Enquanto a Polônia luta para avançar, países vizinhos, como a Alemanha, multiplicaram a produção. A Rheinmetall, por exemplo, ampliou em dez vezes a fabricação de projéteis desde 2022, chegando a 750 mil unidades anuais. “Três anos se passaram e pouco foi feito na Polônia”, resume Tomasz Smura, especialista da Fundação Casimir Pulaski.
O governo de Donald Tusk, no poder desde 2023, responsabiliza a gestão anterior, do partido Lei e Justiça, pelo atraso. Já os opositores culpam administrações anteriores lideradas por Tusk e apontam para a escassez global de componentes.
Apesar dos problemas, alguns avanços pontuais surgem. A PGZ fechou contrato para fornecer 96 obuses Krab ao Exército e tem montado lançadores de mísseis Chunmoo em veículos produzidos no país. A WB Electronics, maior fabricante polonesa de drones militares, negocia com a sul-coreana Hanwha Aerospace para fabricar foguetes para esses lançadores localmente, o que abriria espaço para exportações.
Ainda assim, o peso das importações permanece desproporcional. Em 2023, a Polônia gastou mais de 150 bilhões de zlotys (cerca de US$ 38 bilhões) em defesa, mas exportou apenas € 1,74 bilhão em armamentos. “Essa é uma parcela muito pequena e cria pressão para mudar essa proporção”, avalia Robert Pszczel, ex-diretor do escritório da OTAN em Moscou.
Para reverter o cenário, o governo apresentou um projeto de lei que visa simplificar a obtenção de licenças para obras de infraestrutura militar e permitir o uso de fundos da União Europeia no setor. Também anunciou a construção de uma nova fábrica de munições, com investimento de 3 bilhões de zlotys e conclusão prevista para 2028, além da instalação de uma segunda linha de produção do Piorun.
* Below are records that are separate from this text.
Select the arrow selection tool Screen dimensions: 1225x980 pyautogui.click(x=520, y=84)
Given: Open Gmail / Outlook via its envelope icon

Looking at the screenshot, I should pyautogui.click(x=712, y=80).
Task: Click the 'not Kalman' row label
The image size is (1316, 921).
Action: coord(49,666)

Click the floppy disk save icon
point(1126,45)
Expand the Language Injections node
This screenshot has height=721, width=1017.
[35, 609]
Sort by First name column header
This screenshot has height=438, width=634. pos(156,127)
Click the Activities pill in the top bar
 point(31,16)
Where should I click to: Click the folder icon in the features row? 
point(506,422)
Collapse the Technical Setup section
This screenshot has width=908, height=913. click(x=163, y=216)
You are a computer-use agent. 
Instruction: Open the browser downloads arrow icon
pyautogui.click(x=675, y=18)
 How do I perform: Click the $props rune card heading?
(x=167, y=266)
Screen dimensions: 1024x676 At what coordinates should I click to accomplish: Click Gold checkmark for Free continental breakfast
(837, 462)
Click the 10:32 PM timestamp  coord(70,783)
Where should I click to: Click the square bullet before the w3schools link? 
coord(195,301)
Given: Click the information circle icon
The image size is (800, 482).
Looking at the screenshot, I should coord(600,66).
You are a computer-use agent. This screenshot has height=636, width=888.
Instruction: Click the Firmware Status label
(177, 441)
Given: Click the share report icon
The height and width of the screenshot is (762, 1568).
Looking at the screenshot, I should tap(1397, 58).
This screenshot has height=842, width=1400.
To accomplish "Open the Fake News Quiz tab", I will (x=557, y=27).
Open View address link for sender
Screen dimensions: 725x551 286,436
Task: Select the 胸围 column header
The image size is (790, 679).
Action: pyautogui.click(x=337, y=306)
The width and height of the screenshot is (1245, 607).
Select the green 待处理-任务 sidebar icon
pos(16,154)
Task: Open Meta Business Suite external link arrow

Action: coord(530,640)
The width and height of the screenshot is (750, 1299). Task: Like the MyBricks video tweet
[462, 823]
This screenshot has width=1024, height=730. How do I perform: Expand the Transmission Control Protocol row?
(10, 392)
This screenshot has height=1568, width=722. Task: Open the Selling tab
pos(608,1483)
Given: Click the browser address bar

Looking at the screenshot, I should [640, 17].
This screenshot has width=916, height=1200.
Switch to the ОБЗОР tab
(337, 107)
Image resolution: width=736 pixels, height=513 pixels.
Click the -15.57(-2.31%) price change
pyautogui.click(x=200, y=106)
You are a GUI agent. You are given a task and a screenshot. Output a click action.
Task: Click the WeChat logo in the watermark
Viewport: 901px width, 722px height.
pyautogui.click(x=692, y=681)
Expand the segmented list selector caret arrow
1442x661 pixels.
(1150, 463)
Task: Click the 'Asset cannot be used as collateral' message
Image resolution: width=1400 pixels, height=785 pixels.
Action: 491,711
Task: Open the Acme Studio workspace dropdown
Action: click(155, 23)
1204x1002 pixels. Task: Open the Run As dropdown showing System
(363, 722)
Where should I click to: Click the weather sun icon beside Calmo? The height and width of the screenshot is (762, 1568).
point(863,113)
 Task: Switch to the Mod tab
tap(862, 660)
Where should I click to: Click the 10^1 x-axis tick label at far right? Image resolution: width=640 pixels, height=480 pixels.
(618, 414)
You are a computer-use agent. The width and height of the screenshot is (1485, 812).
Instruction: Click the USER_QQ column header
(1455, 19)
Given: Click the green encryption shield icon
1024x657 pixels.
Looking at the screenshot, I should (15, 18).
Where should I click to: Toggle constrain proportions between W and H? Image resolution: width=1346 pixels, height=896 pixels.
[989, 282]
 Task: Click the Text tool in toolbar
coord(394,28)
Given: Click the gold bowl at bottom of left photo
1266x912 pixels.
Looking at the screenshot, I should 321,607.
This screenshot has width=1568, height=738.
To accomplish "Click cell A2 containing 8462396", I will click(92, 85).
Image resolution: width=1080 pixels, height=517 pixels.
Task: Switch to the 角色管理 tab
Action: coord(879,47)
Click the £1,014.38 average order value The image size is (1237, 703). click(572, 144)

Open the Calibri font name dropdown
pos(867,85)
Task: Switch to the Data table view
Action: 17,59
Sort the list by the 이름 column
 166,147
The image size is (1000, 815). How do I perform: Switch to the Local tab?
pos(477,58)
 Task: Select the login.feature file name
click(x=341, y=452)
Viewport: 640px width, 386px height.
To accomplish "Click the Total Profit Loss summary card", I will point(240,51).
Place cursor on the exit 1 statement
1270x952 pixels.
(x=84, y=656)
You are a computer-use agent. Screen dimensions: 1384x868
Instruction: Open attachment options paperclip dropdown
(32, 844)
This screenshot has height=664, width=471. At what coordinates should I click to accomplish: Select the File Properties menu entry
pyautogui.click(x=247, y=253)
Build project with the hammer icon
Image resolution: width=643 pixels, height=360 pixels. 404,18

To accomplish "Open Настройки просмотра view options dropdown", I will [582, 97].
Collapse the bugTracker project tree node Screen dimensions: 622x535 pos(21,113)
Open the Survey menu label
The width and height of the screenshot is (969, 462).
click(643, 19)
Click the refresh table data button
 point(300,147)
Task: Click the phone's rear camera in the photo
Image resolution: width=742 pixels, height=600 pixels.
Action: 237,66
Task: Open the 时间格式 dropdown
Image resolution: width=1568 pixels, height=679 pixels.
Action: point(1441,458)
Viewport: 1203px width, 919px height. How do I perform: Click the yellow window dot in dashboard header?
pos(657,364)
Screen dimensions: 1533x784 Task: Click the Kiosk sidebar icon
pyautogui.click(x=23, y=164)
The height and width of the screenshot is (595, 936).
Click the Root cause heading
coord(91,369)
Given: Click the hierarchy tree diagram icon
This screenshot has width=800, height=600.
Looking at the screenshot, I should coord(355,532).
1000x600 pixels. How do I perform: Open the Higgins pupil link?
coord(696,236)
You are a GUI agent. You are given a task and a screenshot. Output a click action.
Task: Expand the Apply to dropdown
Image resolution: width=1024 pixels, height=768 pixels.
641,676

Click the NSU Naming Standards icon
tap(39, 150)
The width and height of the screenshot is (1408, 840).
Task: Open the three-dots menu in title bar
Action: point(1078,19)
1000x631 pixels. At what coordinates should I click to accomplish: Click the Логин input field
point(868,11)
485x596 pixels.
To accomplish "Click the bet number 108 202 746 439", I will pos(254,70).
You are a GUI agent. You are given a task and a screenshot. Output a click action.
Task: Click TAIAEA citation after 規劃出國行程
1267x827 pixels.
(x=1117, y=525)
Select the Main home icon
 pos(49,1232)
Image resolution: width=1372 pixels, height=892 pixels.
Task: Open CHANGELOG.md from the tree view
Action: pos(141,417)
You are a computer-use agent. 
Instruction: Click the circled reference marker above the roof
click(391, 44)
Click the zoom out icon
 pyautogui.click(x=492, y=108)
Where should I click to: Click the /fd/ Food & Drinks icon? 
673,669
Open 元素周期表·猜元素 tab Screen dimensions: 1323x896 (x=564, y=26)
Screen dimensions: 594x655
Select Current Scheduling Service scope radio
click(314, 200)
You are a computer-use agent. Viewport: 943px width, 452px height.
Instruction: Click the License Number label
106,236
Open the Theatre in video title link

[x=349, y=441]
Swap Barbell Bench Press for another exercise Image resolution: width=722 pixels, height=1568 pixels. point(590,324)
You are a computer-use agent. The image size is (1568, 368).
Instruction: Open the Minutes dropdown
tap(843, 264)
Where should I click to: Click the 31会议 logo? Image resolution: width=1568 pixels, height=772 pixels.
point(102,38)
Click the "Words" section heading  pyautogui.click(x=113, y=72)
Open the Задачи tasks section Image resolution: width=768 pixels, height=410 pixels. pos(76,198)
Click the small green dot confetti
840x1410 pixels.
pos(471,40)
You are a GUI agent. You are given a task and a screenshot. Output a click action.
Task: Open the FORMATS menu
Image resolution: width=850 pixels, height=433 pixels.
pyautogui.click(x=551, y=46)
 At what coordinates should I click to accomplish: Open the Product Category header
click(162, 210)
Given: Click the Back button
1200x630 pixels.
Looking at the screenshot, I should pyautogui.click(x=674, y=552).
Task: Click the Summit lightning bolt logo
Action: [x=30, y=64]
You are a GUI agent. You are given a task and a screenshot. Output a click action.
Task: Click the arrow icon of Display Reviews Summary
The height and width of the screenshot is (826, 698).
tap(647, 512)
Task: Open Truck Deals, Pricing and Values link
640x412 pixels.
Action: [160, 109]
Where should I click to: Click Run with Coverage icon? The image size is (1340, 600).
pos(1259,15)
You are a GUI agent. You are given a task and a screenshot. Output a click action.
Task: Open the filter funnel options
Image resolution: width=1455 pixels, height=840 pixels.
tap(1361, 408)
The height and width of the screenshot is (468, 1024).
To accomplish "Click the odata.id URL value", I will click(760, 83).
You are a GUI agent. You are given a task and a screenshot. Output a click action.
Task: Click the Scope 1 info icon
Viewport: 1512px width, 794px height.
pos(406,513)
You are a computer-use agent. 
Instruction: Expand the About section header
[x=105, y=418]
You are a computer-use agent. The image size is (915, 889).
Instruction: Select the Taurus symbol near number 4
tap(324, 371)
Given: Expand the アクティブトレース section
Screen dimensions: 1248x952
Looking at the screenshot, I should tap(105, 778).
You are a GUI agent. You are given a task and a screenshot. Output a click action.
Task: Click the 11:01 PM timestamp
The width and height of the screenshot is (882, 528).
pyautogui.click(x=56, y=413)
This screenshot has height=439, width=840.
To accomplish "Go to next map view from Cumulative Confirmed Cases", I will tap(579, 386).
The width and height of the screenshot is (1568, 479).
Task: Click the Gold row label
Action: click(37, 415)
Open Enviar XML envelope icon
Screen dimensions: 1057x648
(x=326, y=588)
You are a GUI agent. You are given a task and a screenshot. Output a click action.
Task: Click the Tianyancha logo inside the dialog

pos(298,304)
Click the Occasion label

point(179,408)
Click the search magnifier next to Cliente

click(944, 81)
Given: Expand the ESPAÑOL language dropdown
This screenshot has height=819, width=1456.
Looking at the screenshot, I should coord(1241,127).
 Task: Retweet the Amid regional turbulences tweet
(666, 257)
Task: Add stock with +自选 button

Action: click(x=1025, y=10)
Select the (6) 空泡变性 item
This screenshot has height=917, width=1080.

O desafio, porém, é urgente. Situada na linha de frente da OTAN e fazendo fronteira com a Rússia e a Bielorrússia, a Polônia não descarta a possibilidade de um conflito de grande escala. Para Pszczel, a lição é clara: não basta ter soldados e equipamentos modernos, é preciso garantir capacidade de produção rápida e em larga escala. “Por muitos anos, vivemos uma época de certa felicidade. Agora, a realidade é outra”, adverte.